Ann Appl Stat. 2007 Dec 12;1(2):459-479. doi: 10.1214/07-aoas121.
Estimation of the allele frequency at genetic markers is a key ingredient in biological and biomedical research, such as studies of human genetic variation or of the genetic etiology of heritable traits. As genetic data becomes increasingly available, investigators face a dilemma: when should data from other studies and population subgroups be pooled with the primary data? Pooling additional samples will generally reduce the variance of the frequency estimates; however, used inappropriately, pooled estimates can be severely biased due to population stratification. Because of this potential bias, most investigators avoid pooling, even for samples with the same ethnic background and residing on the same continent. Here, we propose an empirical Bayes approach for estimating allele frequencies of single nucleotide polymorphisms.
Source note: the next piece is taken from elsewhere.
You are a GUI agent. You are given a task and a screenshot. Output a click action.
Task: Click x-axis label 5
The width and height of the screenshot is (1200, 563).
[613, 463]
This procedure adaptively incorporates genotypes from related samples, so that more similar samples have a greater influence on the estimates. In every example we have considered, our estimator achieves a mean squared error (MSE) that is smaller than either pooling or not, and sometimes substantially improves over both extremes. The bias introduced is small, as is shown by a simulation study that is carefully matched to a real data example. Our method is particularly useful when small groups of individuals are genotyped at a large number of markers, a situation we are likely to encounter in a genome-wide association study.
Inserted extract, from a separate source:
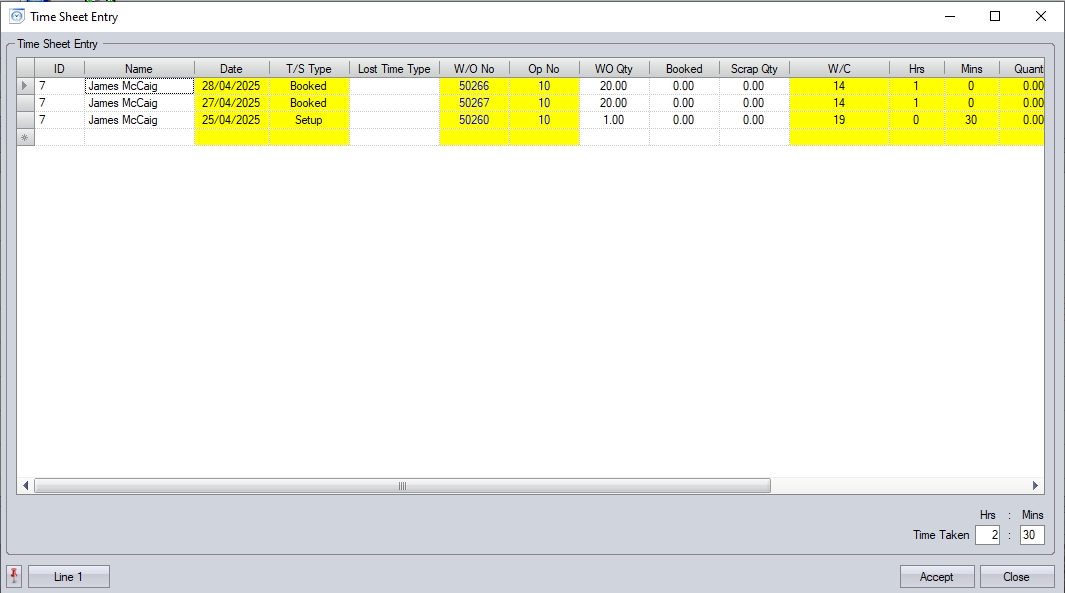Viewport: 1065px width, 593px height.
Task: Click the new row asterisk marker
Action: pos(26,137)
估计遗传标记的等位基因频率是生物学和生物医学研究中的关键要素,例如在人类遗传变异研究或可遗传性状的遗传病因学研究中。随着遗传数据越来越容易获取,研究人员面临一个困境:何时应将其他研究和人群亚组的数据与主要数据合并?合并额外的样本通常会降低频率估计值的方差;然而,如果使用不当,由于群体分层,合并估计值可能会出现严重偏差。由于存在这种潜在偏差,大多数研究人员避免合并,即使是对于具有相同种族背景且居住在同一大陆的样本也是如此。在此,我们提出一种经验贝叶斯方法来估计单核苷酸多态性的等位基因频率。该程序会自适应地纳入相关样本的基因型,从而使更相似的样本对估计值有更大的影响。在我们考虑的每个例子中,我们的估计器实现的均方误差(MSE)比合并或不合并的情况都要小,有时在两种极端情况下都有显著改善。如一项与实际数据示例仔细匹配的模拟研究所示,引入的偏差很小。当对一小群个体进行大量标记的基因分型时,我们的方法特别有用,这种情况在全基因组关联研究中很可能会遇到。